-- TASK DESCRIPTION --
Write out the line that holds "Task: Click the camera screenshot icon" together with every line that follows it to the end of the material below, exactly. Omit the pictures.

• • • • •

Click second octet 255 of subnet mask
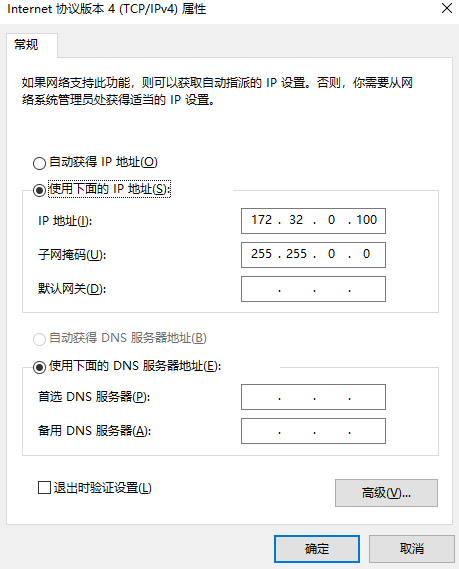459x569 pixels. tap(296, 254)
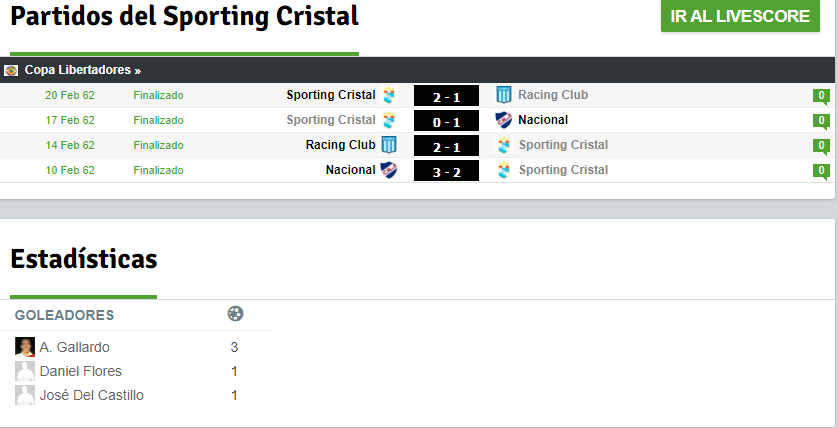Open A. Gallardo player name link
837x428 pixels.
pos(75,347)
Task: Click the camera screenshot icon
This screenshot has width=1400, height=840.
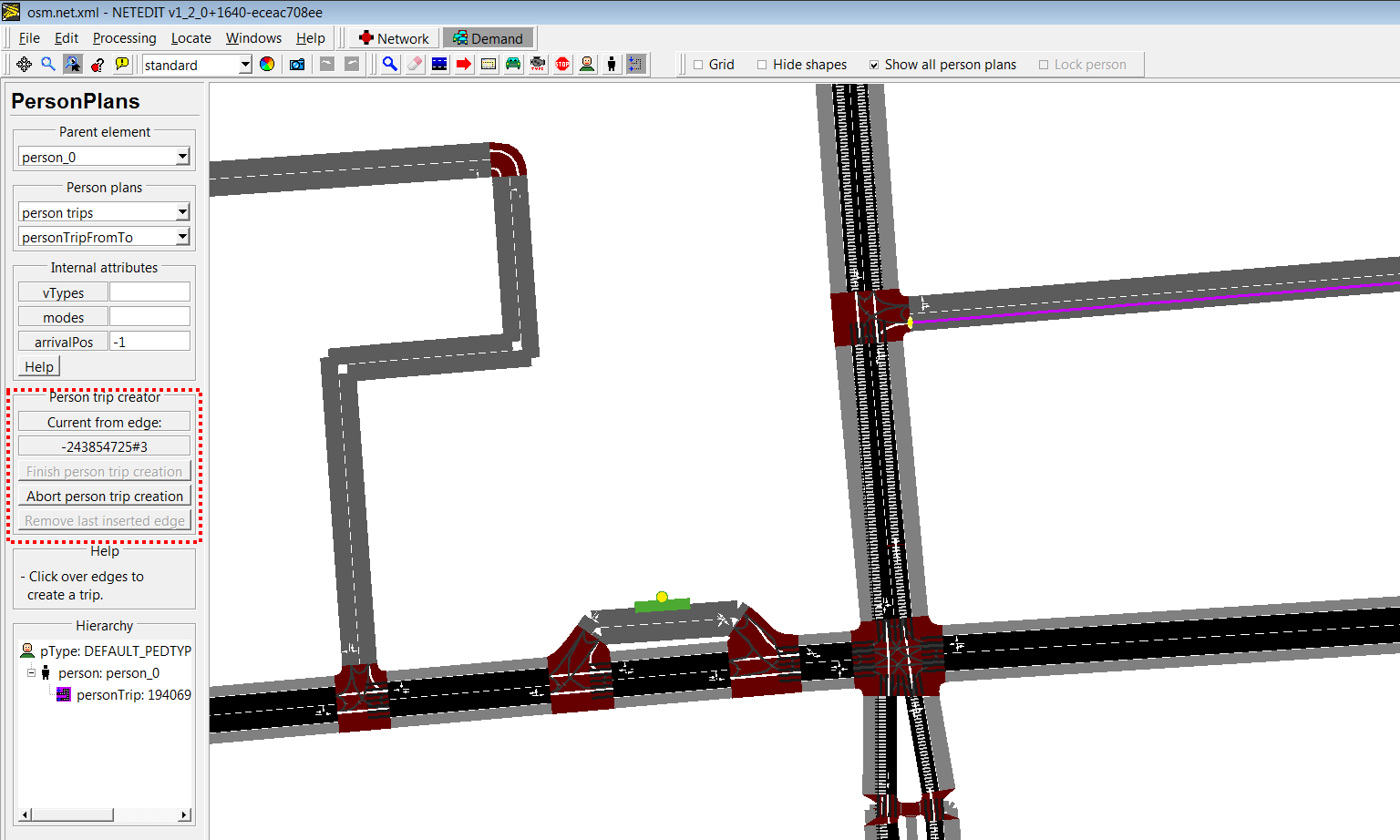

• • • • •

-- RESPONSE TO THE TASK --
Task: Click the camera screenshot icon
This screenshot has width=1400, height=840.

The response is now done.